Where cultures clash and mesh
After all, breaking with habitual ways of seeing and hearing music, making new connections – a vibrant early music scene can't do without it. In mid-June 2011, for example, the montalbâne Festival held in Freyburg in the state of Saxony-Anhalt, one of the most renowned medieval music festivals, juxtaposed a Marienmesse (lady mass) by Hildegard von Bingen with classical Indian temple chants, and the contemplative souls of ages past and present seemed to reach out to one another there across traditions, centuries and continents.A similarly wide range of music was spanned at the 2011 Fränkischer Sommer - Musica Franconia: one of the themes of the festival was "Minnesang and Orient", taken up by the Pera Ensemble from Istanbul, among others, in their juxtaposition of Italian Baroque music and the sounds of the seraglio.

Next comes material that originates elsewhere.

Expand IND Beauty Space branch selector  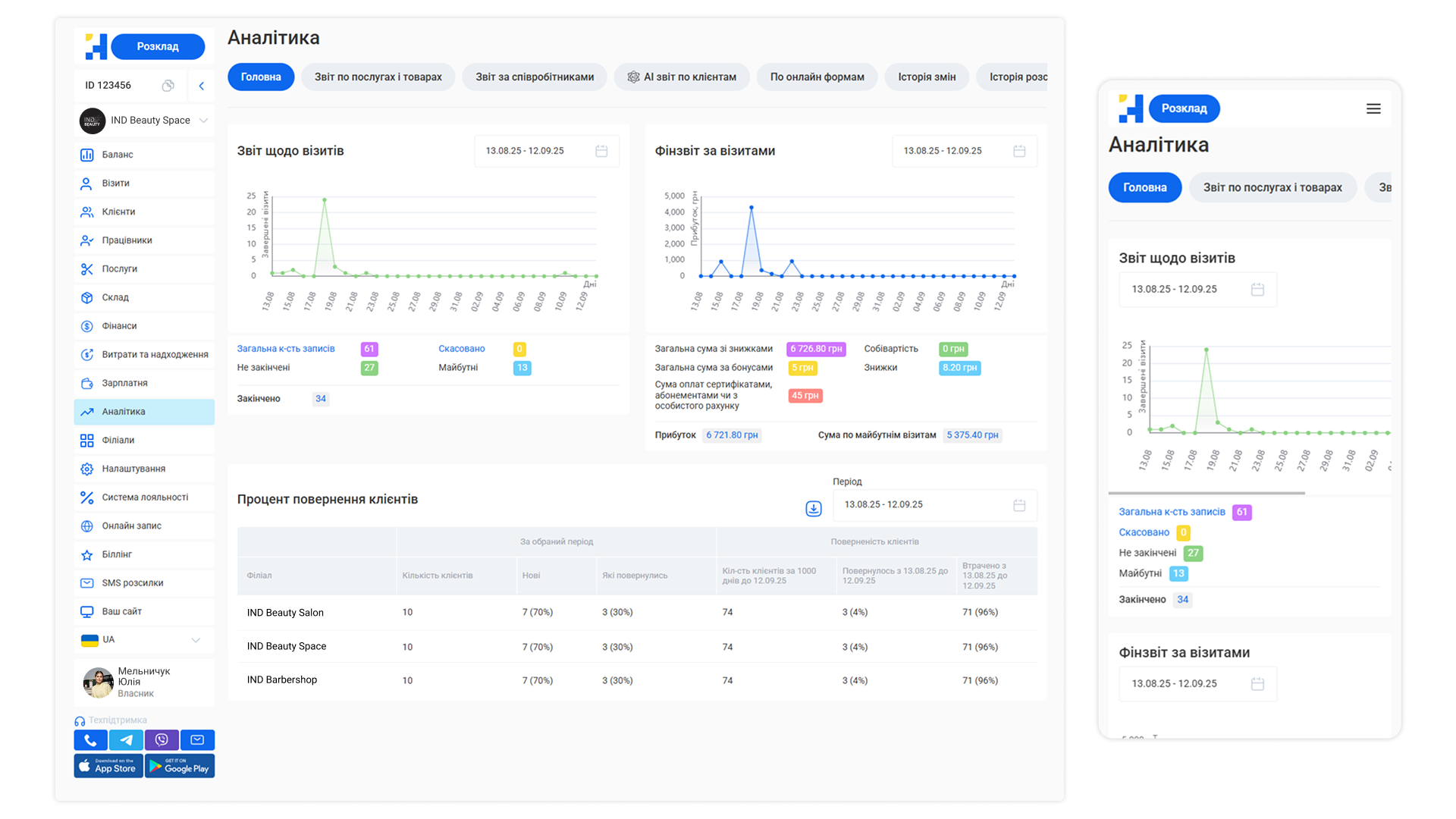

Meanwhile, at St. Sebaldus Church in Nuremberg, where Johann Pachelbel received his musical training as a young man and served as organist for the last ten years of his life, a performance of his geistliche Konzerte ("spiritual concertos") and a missa with all the brassy pomp and resplendence of the erstwhile imperial city of Nuremberg paid homage to the great composer.
Cooperation: a formula for success
At the Nuremberg conservatoire's Tage Alter Musik festival, Nuremberg also demonstrated in 2011 how cooperation can generate momentum for early music. Together with and at the Germanisches Nationalmuseum, with its collection of musical instruments, the conservatoire held a much-noticed workshop in historical woodwinds, at which Baroque bassoonist Sergio Azzolini gave master classes. Azzolini also performed his magic on the bassoon with his L'Aura Soave Cremona ensemble in the Musica Antiqua concert series held jointly by the museum and the Bavarian radio's studio in Nuremberg.Folk music instead of early music?!
One renowned German festival with a focus on early music/historically informed performance called it quits in 2011: for 19 years, conductor Bruno Weil's exciting programmes had drawn a great many visitors to the eastern Allgäu region for the Klang & Raum ("Sound & Space") festival at a monastery in Irsee. But now the local government is hell bent on cutting costs drastically, so Weil bid farewell last year, appropriately enough, with Haydn's "Mourning" Symphony. Word has it that the municipal decision-makers are considering starting up a folk music festival to take Klang & Raum's place.Public spirit and organ pipes
But to conclude this retrospective on a positive note: at St. Mauritius Church in Hollern, a town in the Altes Land area near Hamburg, one of the last unrenovated organs by Arp Schnitger (1648–1719) was restored and re-consecrated in August of 2011. About half of the 24 stops, including a marvellously singing principal, stemmed from the "Stradivarius of Northern German Baroque organs". The firm of Ahrend organbuilders restored the whole instrument to its original condition as far as possible, including its historical pure-thirds tuning.So henceforth this will be an ideal place to experience the organ music of Dieterich Buxtehude, Matthias Weckmann and Nicolaus Bruhns in an authentic and intimate setting. This major project was jointly funded by a number of benefactors, ranging from the regional church, the county government and various foundations to the Lions Club and private sponsors.
All of them – and not least the public broadcasters without whom a number of the above-mentioned projects would never have materialized – contributed to making 2011 a good year for early music in Germany. This cultural public-spiritedness is a valuable asset that should not be thoughtlessly thrown away in future (as happened in Irsee).